Je n’ai pas l’impression qu’il y ait tant de films que ça. Tulpan est une production kazakhe mais son réalisateur est russe. Au final il n’y a pas tant de films kazakhs qui sont vus en Europe.
Le film a-t-il été vu au Kazakhstan ? Quelles ont été les réactions ?
Il n'a pas encore été vu, on travaille sur une sortie pour le printemps.
Savez-vous déjà s’il y aura une sortie française ? (le film sort finalement le 26 novembre 2014, ndlr)

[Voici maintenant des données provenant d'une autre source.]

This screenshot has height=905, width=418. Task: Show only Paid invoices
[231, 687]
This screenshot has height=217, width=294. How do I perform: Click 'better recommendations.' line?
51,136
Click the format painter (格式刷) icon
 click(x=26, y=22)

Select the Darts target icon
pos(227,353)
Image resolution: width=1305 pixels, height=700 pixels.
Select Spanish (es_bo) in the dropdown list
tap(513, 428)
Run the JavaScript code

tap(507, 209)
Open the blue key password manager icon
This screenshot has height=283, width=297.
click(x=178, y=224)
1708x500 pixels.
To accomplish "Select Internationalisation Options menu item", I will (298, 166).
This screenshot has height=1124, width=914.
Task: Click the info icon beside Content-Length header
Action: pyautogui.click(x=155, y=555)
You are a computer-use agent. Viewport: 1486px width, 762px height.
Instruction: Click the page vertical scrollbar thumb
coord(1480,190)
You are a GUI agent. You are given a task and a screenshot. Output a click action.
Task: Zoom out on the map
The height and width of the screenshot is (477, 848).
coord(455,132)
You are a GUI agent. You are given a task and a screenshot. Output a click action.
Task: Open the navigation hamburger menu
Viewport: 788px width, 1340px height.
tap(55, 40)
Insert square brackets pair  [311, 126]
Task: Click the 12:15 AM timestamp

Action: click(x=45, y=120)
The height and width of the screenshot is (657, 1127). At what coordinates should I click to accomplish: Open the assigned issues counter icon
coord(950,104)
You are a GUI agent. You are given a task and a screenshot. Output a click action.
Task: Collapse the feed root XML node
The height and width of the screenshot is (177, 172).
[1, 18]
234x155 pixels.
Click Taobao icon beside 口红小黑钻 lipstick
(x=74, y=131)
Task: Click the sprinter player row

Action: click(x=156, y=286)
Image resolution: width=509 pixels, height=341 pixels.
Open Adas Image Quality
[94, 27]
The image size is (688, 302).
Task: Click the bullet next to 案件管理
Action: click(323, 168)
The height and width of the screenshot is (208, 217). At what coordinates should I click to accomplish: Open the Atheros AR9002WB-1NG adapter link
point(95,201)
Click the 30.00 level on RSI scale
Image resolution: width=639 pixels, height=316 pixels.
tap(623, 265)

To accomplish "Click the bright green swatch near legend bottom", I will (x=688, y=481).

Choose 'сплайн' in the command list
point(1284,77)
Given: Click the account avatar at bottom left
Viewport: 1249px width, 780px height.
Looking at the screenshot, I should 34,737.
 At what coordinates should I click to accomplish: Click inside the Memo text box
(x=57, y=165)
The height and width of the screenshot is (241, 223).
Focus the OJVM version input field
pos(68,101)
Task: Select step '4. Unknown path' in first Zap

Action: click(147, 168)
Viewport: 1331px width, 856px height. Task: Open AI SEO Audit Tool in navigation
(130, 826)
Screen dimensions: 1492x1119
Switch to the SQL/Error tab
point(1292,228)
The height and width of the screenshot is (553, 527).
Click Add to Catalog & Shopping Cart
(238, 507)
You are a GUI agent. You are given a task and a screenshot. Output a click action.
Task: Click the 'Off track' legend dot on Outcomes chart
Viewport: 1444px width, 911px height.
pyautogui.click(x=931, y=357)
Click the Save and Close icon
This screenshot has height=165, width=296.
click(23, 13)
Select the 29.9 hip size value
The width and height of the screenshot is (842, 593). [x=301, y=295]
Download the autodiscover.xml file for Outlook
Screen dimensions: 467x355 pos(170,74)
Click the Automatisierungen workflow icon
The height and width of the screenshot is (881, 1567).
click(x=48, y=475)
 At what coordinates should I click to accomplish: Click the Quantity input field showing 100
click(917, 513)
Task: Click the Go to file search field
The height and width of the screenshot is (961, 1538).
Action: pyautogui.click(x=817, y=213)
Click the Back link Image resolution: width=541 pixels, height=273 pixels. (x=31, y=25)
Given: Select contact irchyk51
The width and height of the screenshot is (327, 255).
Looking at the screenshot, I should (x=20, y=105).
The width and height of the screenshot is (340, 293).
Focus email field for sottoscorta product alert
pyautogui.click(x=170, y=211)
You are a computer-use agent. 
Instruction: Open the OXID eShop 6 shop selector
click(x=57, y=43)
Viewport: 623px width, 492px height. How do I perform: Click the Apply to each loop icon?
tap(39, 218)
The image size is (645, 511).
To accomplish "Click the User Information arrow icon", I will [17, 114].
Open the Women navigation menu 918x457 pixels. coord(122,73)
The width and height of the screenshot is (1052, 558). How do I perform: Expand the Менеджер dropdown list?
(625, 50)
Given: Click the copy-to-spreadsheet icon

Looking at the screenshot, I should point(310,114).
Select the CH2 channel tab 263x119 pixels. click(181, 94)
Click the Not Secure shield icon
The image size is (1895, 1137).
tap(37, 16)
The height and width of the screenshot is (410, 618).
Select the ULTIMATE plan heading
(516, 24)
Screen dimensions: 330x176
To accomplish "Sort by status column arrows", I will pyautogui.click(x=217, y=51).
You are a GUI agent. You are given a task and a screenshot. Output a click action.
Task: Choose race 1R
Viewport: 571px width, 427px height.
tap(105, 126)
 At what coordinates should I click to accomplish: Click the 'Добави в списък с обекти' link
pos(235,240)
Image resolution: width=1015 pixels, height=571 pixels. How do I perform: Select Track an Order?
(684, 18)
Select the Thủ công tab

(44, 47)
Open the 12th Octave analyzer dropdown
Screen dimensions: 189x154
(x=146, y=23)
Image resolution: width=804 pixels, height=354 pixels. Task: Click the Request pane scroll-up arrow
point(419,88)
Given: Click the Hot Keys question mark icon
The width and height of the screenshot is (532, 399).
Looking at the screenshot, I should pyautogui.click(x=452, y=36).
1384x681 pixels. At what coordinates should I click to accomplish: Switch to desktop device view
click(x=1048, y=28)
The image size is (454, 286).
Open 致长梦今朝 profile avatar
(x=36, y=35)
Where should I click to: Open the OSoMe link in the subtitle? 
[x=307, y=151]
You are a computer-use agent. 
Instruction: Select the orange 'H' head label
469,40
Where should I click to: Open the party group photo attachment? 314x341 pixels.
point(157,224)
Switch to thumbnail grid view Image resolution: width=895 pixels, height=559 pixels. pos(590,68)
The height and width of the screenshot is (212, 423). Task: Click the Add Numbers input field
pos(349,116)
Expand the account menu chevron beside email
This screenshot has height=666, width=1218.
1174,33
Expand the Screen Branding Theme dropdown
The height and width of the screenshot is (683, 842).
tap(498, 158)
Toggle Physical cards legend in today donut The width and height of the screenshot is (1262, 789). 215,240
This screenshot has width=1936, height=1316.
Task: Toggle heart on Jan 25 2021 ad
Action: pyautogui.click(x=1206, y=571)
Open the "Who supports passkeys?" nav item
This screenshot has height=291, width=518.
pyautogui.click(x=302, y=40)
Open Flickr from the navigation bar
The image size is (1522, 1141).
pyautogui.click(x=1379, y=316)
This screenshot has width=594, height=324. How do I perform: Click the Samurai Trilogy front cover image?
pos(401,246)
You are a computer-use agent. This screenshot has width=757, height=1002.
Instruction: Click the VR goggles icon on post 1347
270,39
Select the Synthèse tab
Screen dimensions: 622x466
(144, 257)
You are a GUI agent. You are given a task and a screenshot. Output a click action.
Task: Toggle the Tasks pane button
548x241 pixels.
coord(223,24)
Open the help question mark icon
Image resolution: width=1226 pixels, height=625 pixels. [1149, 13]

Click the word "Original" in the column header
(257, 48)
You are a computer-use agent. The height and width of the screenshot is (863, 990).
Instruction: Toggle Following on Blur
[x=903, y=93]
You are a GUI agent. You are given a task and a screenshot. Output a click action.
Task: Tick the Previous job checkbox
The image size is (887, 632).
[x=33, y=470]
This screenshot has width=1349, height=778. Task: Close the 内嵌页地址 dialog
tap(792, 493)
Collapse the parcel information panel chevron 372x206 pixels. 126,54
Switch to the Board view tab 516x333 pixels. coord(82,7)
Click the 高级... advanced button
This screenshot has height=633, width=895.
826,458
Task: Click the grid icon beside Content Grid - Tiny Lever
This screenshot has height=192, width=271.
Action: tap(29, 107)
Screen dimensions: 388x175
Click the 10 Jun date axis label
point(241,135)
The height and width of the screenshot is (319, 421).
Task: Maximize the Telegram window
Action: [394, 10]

J’aimerais beaucoup trouver un distributeur français, j’y travaille. Je pense que le film sera mieux compris ici, ou en Allemagne (où le film a été présenté lors de la Berlinale, ndlr) que dans mon propre pays.
Et pourquoi, selon vous ?
Naguima est peut-être plus proche de la façon dont on fait des films ici. Je pense que le public français ou le public allemand sont cultivés, connaissent le cinéma d’auteur. Ils comprendront mieux et évalueront mieux un film comme celui-ci. Ils ont plus de culture cinématographique. On voit plus de films asiatiques en France ou en Allemagne, ce n’est pas pour rien.
Avez-vous de nouveaux projets ?
Oui je tourne un nouveau film, que j’essaie de terminer bientôt. Cet automne j’espère.
Entretien réalisé le 7 mars 2014. Un grand merci à Céline Petit et Clément Rébillat.